Histopathological predictors of occult lymph node metastases in supraglottic squamous cell carcinomas


Ozdek A., Sarac S., Akyol M., Unal O., Sungur A.

EUROPEAN ARCHIVES OF OTO-RHINO-LARYNGOLOGY, cilt.257, sa.7, ss.389-392, 2000 (SCI-Expanded) identifier

  • Yayın Türü: Makale / Tam Makale
  • Cilt numarası: 257 Sayı: 7
  • Basım Tarihi: 2000
  • Doi Numarası: 10.1007/s004050000231
  • Dergi Adı: EUROPEAN ARCHIVES OF OTO-RHINO-LARYNGOLOGY
  • Derginin Tarandığı İndeksler: Science Citation Index Expanded (SCI-EXPANDED), Scopus
  • Sayfa Sayıları: ss.389-392
  • Hacettepe Üniversitesi Adresli: Hayır

Özet

Lymph node metastasis appears to be the most important factor determining survival in patients with squamous cell carcinoma of the larynx. Supraglottic laryngeal carcinomas have a known tendency to metastasize to cervical lymph nodes because of the extensive lymphatic network present. This retrospective cohort study was conducted to define possible histopathological parameters affecting cervical lymph node metastasis and then using these parameters to create a scale to predict occult lymph node metastasis in supraglottic squamous cell carcinoma. The pathological slides of 61 operated patients were reevaluated for tumor grade, lymphatic-vascular invasion, invasion pattern of turner margins, perineural invasion and lymphocytic infiltration. Grade (P < 0.001), lymphatic-vascular invasion (P < 0.001) and tumor margins (P = 0.007) were found to be closely associated with neck metastasis. To define the risk factors for occult metastasis, a grading scale was created by using grade (G), lymphatic-vascular invasion (L) and tumor margin (M) findings of patients. None of the patients with a GLM value of zero developed occult metastasis. On the other hand occult metastasis was found in 58.8% of N0 patients with a GLM value that was more than zero.

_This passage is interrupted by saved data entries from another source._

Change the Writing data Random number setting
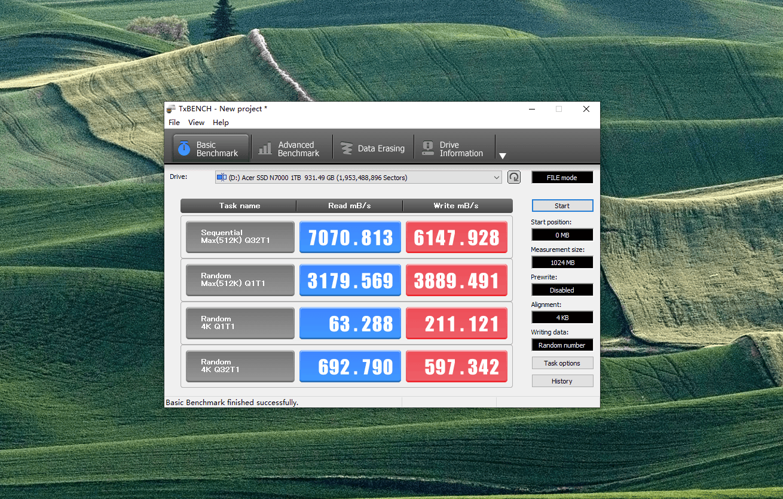783x499 pixels. coord(562,345)

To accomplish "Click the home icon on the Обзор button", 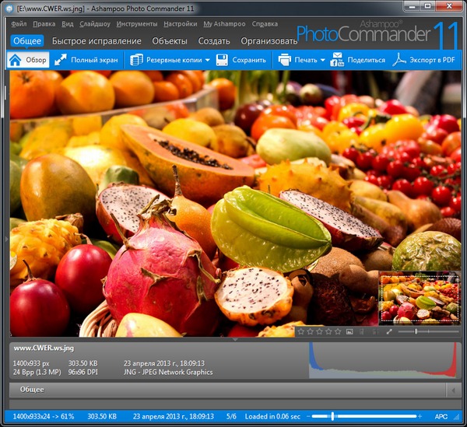I will (x=15, y=60).
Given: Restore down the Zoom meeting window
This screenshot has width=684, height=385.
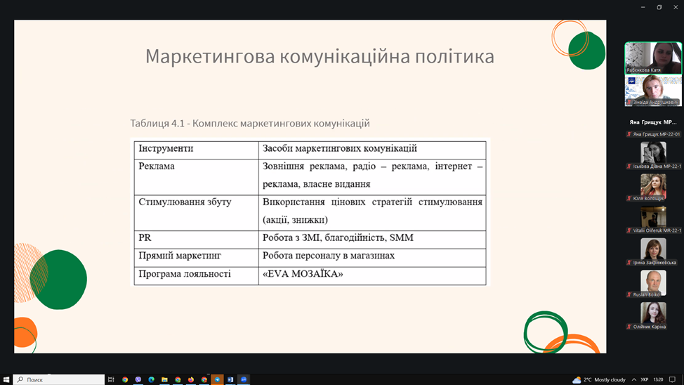Looking at the screenshot, I should tap(659, 7).
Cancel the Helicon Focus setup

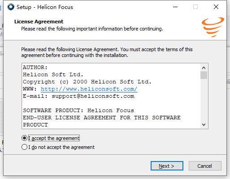click(x=205, y=166)
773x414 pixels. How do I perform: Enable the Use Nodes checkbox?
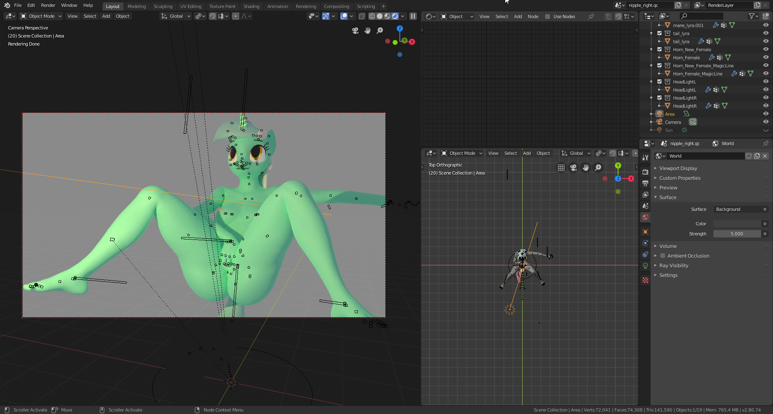(x=548, y=17)
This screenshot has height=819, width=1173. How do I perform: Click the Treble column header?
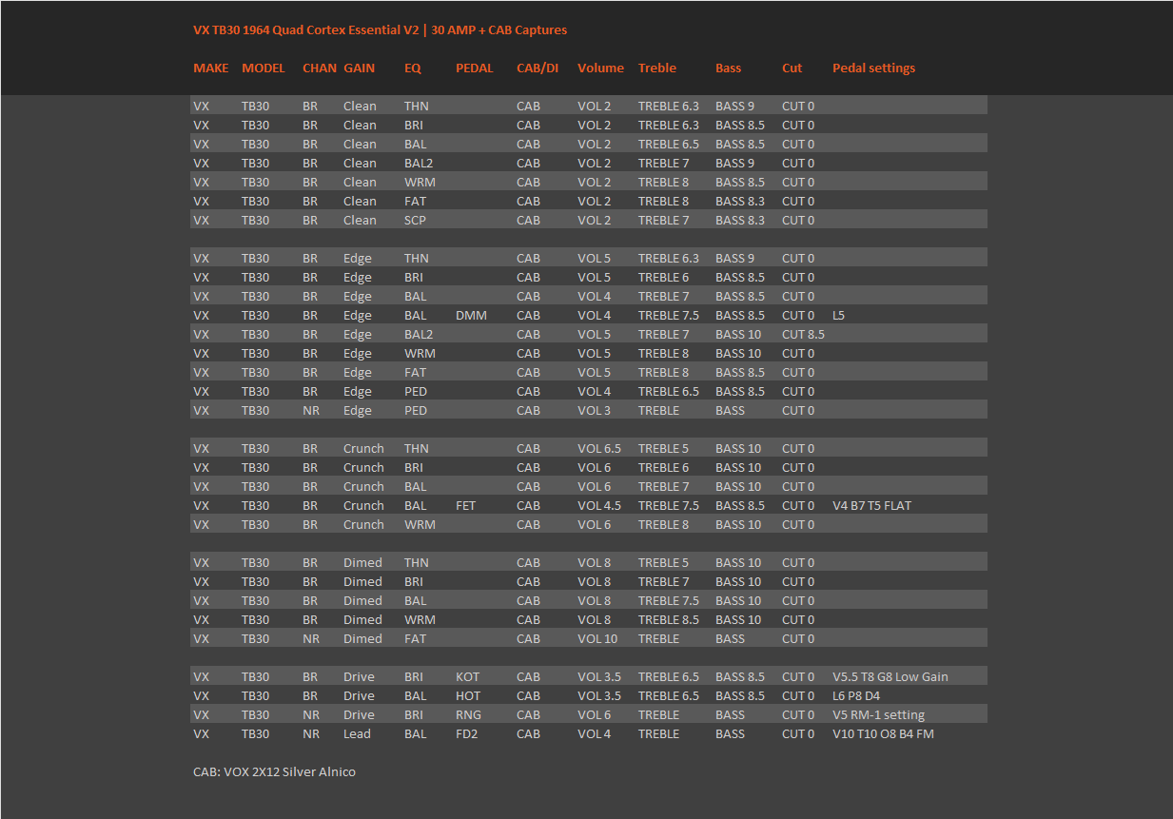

These findings indicate that patients with high-grade tumors having infiltrating borders and lymphatic-vascular invasion have a high risk for occult metastasis so that elective treatment of the neck either by neck dissection or radiotherapy should be added to therapy. Serial sections of specimens are needed to avoid missing metastatic loci of disease.